### Deine Aufgaben
(A) Liste alle Merkmale auf, die es laut dem folgenden Textauszug über Trinkwasserhygiene bei der früheren Installation mit nur einer Kaltwasserleitung nicht gab.
(B) Schreibe den folgenden Textauszug über den Erhalt der Trinkwassergüte nach seiner letzten Zeile weiter.

### Textauszug
╭──

Es hält sich ja gnadenlos die Mär, dass früher alles besser war – sagen vor allem die Älteren. Nimmt man dann aber noch den klassischen Märcheneinstieg mit „Es war einmal…“ dazu – dann hat man eigentlich ein perfektes Narrativ rund um den Erhalt der Trinkwassergüte in der häuslichen Trinkwasser-Installation: „Es war einmal…“ eine Zeit, in der waren die Menschen froh, wenn sie zuhause überhaupt fließend Wasser hatten. Damals, also so vor etwa 80 bis 100 Jahren, oder noch etwas länger her. Zu einer Zeit also, die heute auf jeden Fall als „früher“ durchgeht – wo, siehe oben, bekanntlich alles besser war. Was, bezogen auf das hier ganz eng fokussierte Thema, sogar stimmt: Nur eine Kaltwasserleitung beispielsweise zur zentralen Entnahmestelle für alle auf der ungeheizten Etage, das machte Freude! Weniger den Verbrauchern als vielmehr den Trinkwasserhygienikern, hätte es sie denn damals schon in der heutigen Form gegeben: keine langen Leitungswege, keine vermaschten Netze mit funktionalen Totleitungen, keine Fremderwärmung von Trinkwasser kalt (PWC) – wo soll denn da überhaupt eine Pseudomonade, geschweige denn eine Legionelle, gedeihen können?
Insofern: Früher war DAS tatsächlich besser. Weil aber wohl keiner mehr auf ständig verfügbares Trinkwasser warm / kalt verzichten möchte, sind heute eben die Fachplaner und Fachhandwerker in der Pflicht, besagte Risiken für den Erhalt der Trinkwassergüte möglichst weitgehend auszuschließen. Was in der Praxis deutlich schwieriger ist als in der Theorie, sagt SHK-Meister Heinz Bittmann aus, der seit mehr als einem Vierteljahrhundert als freier Planungsberater für Gebäudetechnik HLS arbeitet: „Jede Trinkwasseranlage ist individuell. Es gibt einfach keine pauschalen Lösungen, um Hygienerisiken für die Trinkwassergüte im Handstreich auszuschließen.“
Also was tun?

╰──

### Gegebene Daten
╭──

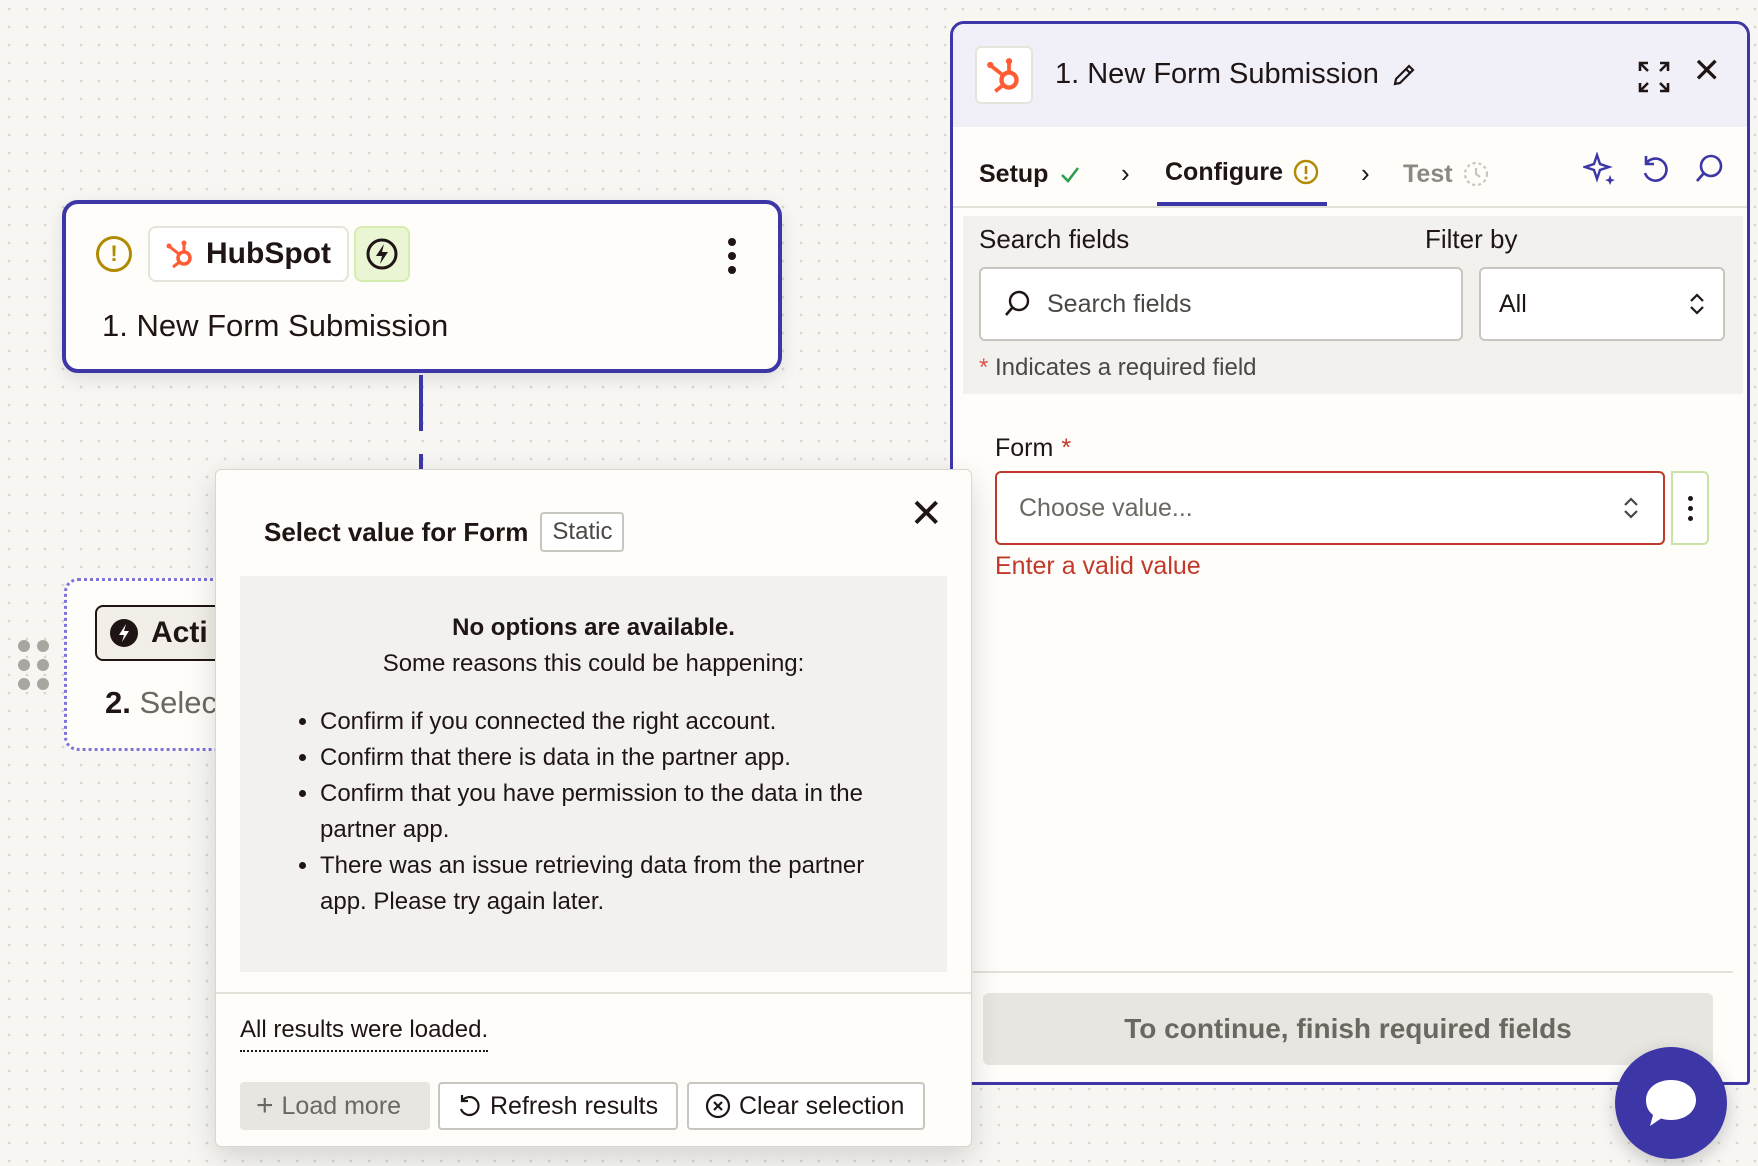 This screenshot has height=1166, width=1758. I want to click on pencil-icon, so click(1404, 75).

╰──

### Erwartete Ergebnisse
(A)
- lange Leitungswege
- vermaschte Netze mit funktionalen Totleitungen
- Fremderwärmung von Trinkwasser kalt (PWC)

(B)
Weiterbilden!
Der Praktiker, der im Tagesgeschäft Geschosswohnungsbauten bis 50 WE genauso plant und betreut wie exklusive Einfamilienhäuser mit Swimmingpools von der Größe einer mittleren Tennisanlage oder Verwaltungsgebäude aus den 50er-Jahren, fordert als erstes drei Dinge: Weiterbildung, Weiterbildung und Weiterbildung. „Die Dynamik, mit der sich zum Thema Erhalt der Trinkwassergüte permanent neue Erkenntnisse ergeben, ist einfach so groß, dass wir uns als TGA-Fachleute ständig um den aktuellsten Wissensstand neu bemühen müssen“, so Heinz Bittmann: „Nur dann können wir auch selbstbewusst unterscheiden, was von den kommunizierten technischen Lösungen kaum mehr als Esoterik ist und was davon hingegen in der Praxis tatsächlich funktioniert!“
Denn vieles, so die Erfahrung des Pragmatikers aus Herrsching-Breitbrunn am schönen Ammersee, mag sich in der Theorie noch so schön anhören, ist aber in der Praxis einer Trinkwasseranlage mit ihren allgegenwärtigen Erweiterungen, Nutzungsunterbrechungen oder Nutzungsänderungen schlichtweg nicht dauerhaft belastbar. Ein wertvolles Indiz ist für den TGA-Spezialisten daher auch der „technologische Hochrüstungsgrad“ einer Trinkwasseranlage: Hygienisch einwandfrei handhabbare Anlagen sind immer vergleichsweise einfach strukturiert, so sein Credo.
Was gehört dazu?
Vordenken!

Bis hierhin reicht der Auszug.